Dental microwear analysis of Mesolithic population samples from Oronsay, Aveline's Hole, Totty Pot, Téviec and Hoëdic have directly evidenced the consumption of abrasive foods among these populations. Furthermore, the teeth of individuals from Mesolithic sites have dental microwear patterns that differ from Neolithic populations in the same general regions. Dental microwear is related to diet, implying that the Mesolithic and Neolithic groups studied here had somewhat different diets or food preparation habits, although the different microwearear patterns may in part also be interpreted in terms of local environmental differences. The degree of individual variability of dental microwear observed at Aveline's Hole and Téviec suggests that diet among these populations was not particularly monotonous.
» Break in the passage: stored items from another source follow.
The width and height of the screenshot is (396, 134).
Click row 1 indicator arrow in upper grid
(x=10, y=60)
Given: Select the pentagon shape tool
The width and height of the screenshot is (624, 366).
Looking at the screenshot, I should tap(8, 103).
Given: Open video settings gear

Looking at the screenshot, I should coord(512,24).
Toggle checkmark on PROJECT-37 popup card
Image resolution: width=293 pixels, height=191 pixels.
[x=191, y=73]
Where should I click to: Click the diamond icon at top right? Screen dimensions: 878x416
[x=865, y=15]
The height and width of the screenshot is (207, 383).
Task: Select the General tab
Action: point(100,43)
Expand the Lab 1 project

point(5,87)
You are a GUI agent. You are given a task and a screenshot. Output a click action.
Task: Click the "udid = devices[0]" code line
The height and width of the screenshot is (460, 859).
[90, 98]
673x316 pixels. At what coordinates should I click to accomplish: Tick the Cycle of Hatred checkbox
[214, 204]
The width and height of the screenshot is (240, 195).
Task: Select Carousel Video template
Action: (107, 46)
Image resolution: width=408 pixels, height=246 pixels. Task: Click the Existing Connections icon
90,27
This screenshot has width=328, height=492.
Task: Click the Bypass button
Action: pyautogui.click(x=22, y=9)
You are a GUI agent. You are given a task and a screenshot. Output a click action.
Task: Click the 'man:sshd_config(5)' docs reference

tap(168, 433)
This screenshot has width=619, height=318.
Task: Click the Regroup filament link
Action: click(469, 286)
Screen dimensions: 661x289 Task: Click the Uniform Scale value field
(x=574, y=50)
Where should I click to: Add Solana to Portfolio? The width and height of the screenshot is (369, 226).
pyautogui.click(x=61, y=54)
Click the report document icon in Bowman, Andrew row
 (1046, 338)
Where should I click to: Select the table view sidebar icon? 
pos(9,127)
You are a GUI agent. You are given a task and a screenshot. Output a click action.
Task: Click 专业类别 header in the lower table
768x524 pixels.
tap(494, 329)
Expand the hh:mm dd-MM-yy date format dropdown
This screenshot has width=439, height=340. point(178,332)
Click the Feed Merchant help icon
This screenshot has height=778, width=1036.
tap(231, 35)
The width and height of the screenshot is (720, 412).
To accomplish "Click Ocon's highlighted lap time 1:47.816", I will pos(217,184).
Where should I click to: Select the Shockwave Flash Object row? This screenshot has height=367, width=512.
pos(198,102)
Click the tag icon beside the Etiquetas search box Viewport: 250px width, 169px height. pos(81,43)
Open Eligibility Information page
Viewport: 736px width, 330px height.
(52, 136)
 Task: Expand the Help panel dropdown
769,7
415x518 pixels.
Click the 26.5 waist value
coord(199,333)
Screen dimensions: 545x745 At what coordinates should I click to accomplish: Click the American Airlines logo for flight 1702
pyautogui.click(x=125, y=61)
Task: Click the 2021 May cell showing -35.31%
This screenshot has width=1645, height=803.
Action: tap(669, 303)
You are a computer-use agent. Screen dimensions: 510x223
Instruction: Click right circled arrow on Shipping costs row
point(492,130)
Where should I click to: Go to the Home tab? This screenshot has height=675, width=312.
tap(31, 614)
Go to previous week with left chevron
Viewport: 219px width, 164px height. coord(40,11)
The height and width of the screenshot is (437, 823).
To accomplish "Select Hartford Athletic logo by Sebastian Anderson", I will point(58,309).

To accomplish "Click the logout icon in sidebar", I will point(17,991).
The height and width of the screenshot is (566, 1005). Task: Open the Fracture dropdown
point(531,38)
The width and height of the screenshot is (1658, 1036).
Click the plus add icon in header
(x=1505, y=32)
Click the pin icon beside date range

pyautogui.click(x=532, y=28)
5.2 Implications for Mesolithic studies

These observations are important because evidence of diet among Mesolithic populations is limited to finds of occurrences of food items in archaeological contexts, and studies of broad dietary habits though palaeopathology and stable isotope analysis. Dental microwear helps to bridge the gap between individual food items and the direct evidence of these on human remains, even though the results are somewhat ambiguous at present. Dental microwear can also be seen as one of a number of techniques that are now being employed by researchers in an attempt to understand variability within the Mesolithic palaeodiet (e.g. Laurie this volume).

5.3 What next?

Work is ongoing with Mesolithic material from Denmark and Portugal that should reveal whether the trends noted during the course of the present study are observable on individuals from other Mesolithic burial places. Experimental studies on tooth enamel are also on-going, and these should help investigate in detail the relationship between the abrasive fraction of certain food items and dental microwear patterns.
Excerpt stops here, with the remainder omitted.